11/19/2024 | Press release | Distributed by Public on 11/19/2024 15:06
Item 1.01. |
Entry into a Material Definitive Agreement. |
As previously announced, Vistra Operations Company LLC, a Delaware limited liability company ("Parent") and an indirect wholly owned subsidiary of Vistra Corp., and Vistra Vision Holdings I LLC, a Delaware limited liability company and an indirect wholly owned subsidiary of Parent ("Vistra Vision Holdings"), entered into a Unit Purchase Agreement on September 18, 2024, with each of (i) VV Aggregator Holdings 1 LLC, a Delaware limited liability company, an affiliate of certain funds managed by Avenue Capital Management II, L.P. (collectively, "Avenue") (the "Original Avenue UPA"), and (ii) certain funds and accounts advised by Nuveen Asset Management, LLC (collectively, "Nuveen), pursuant to which, upon the terms and subject to the conditions thereof, Vistra Vision Holdings will purchase Avenue's and Nuveen's combined 15% equity interest in Vistra Vision LLC ("Vistra Vision"), a Delaware limited liability company (the "Transactions").
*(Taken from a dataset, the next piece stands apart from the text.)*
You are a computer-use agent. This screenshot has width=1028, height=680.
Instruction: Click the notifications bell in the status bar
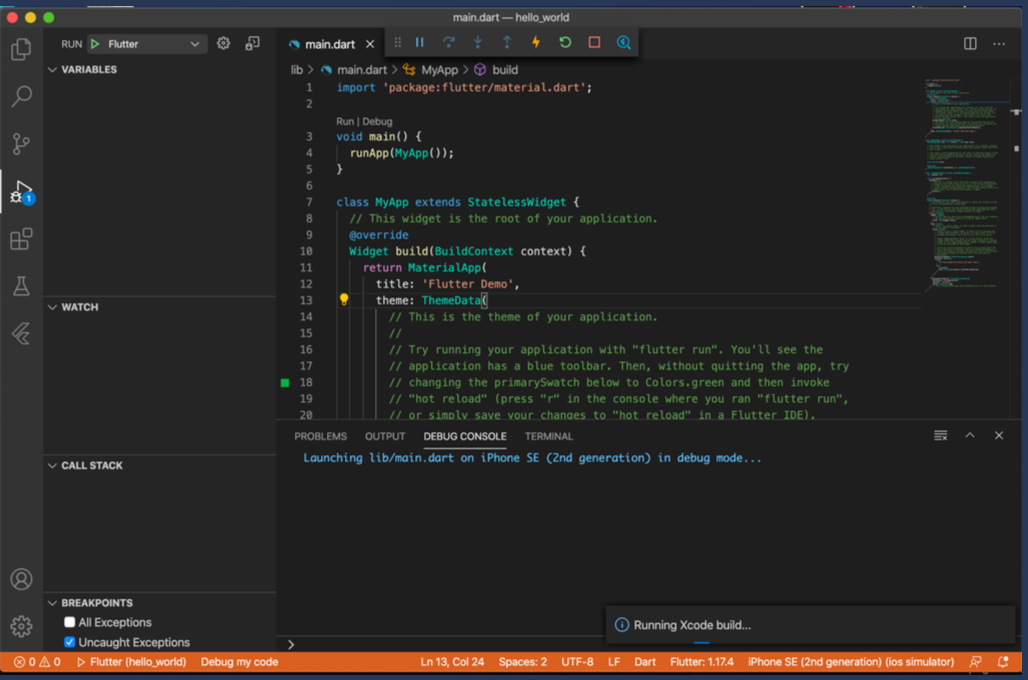click(1003, 661)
On November 17, 2024, Parent and Vistra Vision Holdings entered into a letter agreement with Avenue (the "Letter Agreement"), pursuant to which, upon the terms and subject to the conditions thereof, if Parent successfully prices at least $1.25 billion of notes though a private offering on or before December 20, 2024 (the "Financing Condition"), Vistra Vision Holdings and Avenue will amend and restate the Original Avenue UPA (the "A&R Avenue UPA") to provide that the full purchase price owed to Avenue, without any interest, shall be payable in a single installment on the closing of the Transactions, which is anticipated to be December 31, 2024. If the Financing Condition is not satisfied by December 20, 2024, the terms and conditions of the Original Avenue UPA shall remain in effect.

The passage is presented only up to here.